Le Tribunal administratif de Clermont-Ferrand, statuant par ordonnance, a rejeté comme manifestement irrecevable le recours en excès de pouvoir formé par un ressortissant gabonais contre la clôture de son dossier de demande de renouvellement de titre de séjour sur la plateforme ANEF. Le tribunal a jugé que cette clôture, simple conséquence d'un refus de séjour notifié antérieurement, ne faisait pas par elle-même grief au demandeur.
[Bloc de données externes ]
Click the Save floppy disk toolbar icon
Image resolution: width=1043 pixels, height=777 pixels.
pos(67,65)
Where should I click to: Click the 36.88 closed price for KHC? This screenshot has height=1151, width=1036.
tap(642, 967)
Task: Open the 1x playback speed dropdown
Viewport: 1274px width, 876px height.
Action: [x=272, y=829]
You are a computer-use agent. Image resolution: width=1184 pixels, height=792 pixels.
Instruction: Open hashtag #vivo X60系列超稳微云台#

La décision s'appuie sur les articles R. 222-1, R. 412-1 et R. 421-1 du code de justice administrative, le juge indiquant que le requérant devrait plutôt contester directement la décision de refus de séjour.
Texte intégral
Vu la procédure suivante :
Par une requête et un mémoire, enregistrés les 25 et 27 février 2027, M. A... C... doit être regardé comme demandant au tribunal d’annuler la décision, révélée par un message électronique d’un agent instructeur du ministère de l’intérieur sur la plateforme « Administration numérique pour les étrangers en France » (ANEF), par laquelle la préfète du Puy-de-Dôme a clôturé son dossier de demande de renouvellement de titre de séjour.
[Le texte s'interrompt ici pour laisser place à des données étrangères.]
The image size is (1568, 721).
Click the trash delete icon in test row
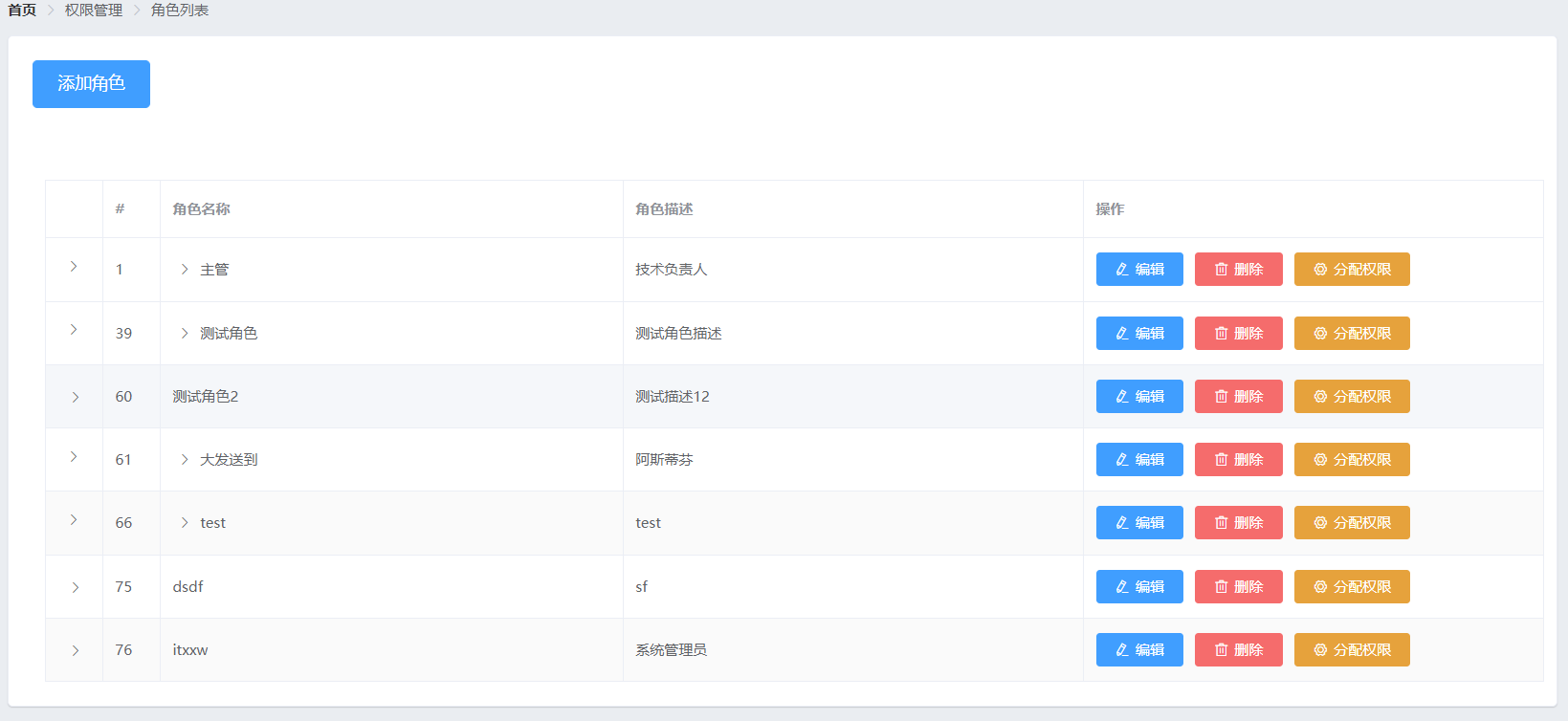tap(1221, 523)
Vu l’ensemble des pièces du dossier ;
Vu le code de justice administrative.
Considérant ce qui suit :
M. A... C..., ressortissant gabonais, a déposé le 11 octobre 2024, auprès de la préfecture du Puy-de-Dôme, une demande de renouvellement de son titre de séjour, portant la mention « étudiant ». Consécutivement à la décision, notifiée le 27 novembre 2025, par laquelle le préfet du Puy-de-Dôme a refusé de lui délivrer ledit titre de séjour, le dossier de demande de M. B... a été clôturé sur la plateforme ANEF. Par la présente requête, M. B... demande au tribunal d’annuler la décision portant clôture de son dossier de demande de renouvellement de titre de séjour.
Aux termes de l’article R. 222-1 du code de justice administrative : « Les présidents de tribunal administratif (…) peuvent, par ordonnance : (…) / 4° Rejeter les requêtes manifestement irrecevables, lorsque la juridiction n'est pas tenue d'inviter leur auteur à les régulariser ou qu'elles n'ont pas été régularisées à l'expiration du délai imparti par une demande en ce sens ; / (…) ».
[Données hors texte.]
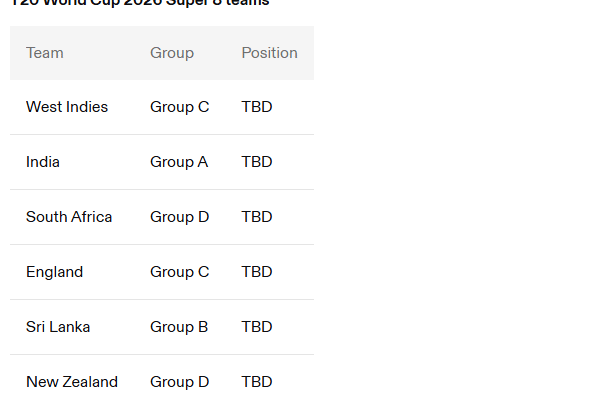Click the Team column header
The width and height of the screenshot is (595, 400).
44,53
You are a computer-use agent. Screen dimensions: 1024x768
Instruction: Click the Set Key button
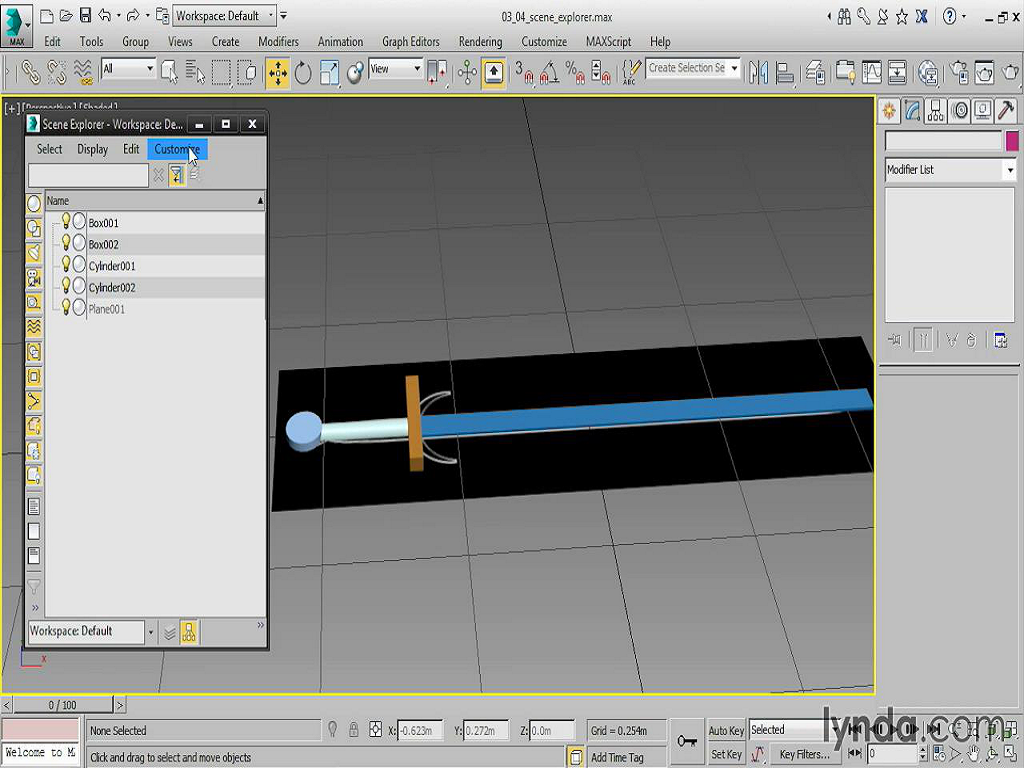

Aux termes de l’article R. 412-1 du même code : « La requête doit, à peine d'irrecevabilité, être accompagnée, sauf impossibilité justifiée, de l'acte attaqué ou, dans le cas mentionné à l'article R. 421-2, de la pièce justifiant de la date de dépôt de la réclamation. / Cet acte ou cette pièce doit, à peine d'irrecevabilité, être accompagné d'une copie. ». Aux termes de l’article R. 421-1 de ce code : « La juridiction ne peut être saisie que par voie de recours formé contre une décision, et ce, dans les deux mois à partir de la notification ou de la publication de la décision attaquée. / (…) ».
Ainsi qu’il a été dit au point 1, il résulte de l’instruction que la décision de la préfète du Puy-de-Dôme, que M. B... entend contester auprès du tribunal, est la conséquence de la décision de refus de séjour qui a été prise à son encontre et lui a été notifiée, selon les indications du dossier, le 27 novembre 2025. Ainsi, la décision de clôture du dossier sur le compte ANEF ne fait pas, par elle-même, grief à M. B..., qui n’est, dès lors, pas recevable à former un recours pour excès de pouvoir à l’encontre d’une telle décision. Il est néanmoins loisible à M. B..., s’il s’y croit fondé, de demander l’annulation de la décision du refus de séjour pris à son encontre après en avoir, au préalable, obtenu la copie de celle-ci auprès de l’autorité préfectorale par une demande en ce sens ou, le cas échéant, en faisant usage de la procédure de référé prévue par les dispositions de l’article L. 521-3 du code de justice administrative.
Il résulte de ce qui précède que la requête de M. B... est manifestement irrecevable et doit, en application des dispositions précitées du 4° de l’article R. 222-1 du code de justice administrative, être rejetée.
O R D O N N E :
Article 1er : La requête de M. B... est rejetée.
Article 2 : La présente ordonnance sera notifiée à M. A... C....
Fait à Clermont-Ferrand, le 3 mars 2026.
La présidente du tribunal,
juge des référés,
S. BADER-KOZA
La République mande et ordonne à la préfète du Puy-de-Dôme en ce qui la concerne ou à tous commissaires de justice à ce requis en ce qui concerne les voies de droit commun contre les parties privées, de pourvoir à l’exécution de la présente ordonnance.